======== Dataset excerpts
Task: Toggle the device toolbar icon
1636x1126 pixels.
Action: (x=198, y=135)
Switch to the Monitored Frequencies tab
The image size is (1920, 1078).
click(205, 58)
================
Please print out every record exactly as it is written.

-- Exercise output --
Task: Toggle the device toolbar icon
1636x1126 pixels.
Action: (x=198, y=135)
Switch to the Monitored Frequencies tab
The image size is (1920, 1078).
click(205, 58)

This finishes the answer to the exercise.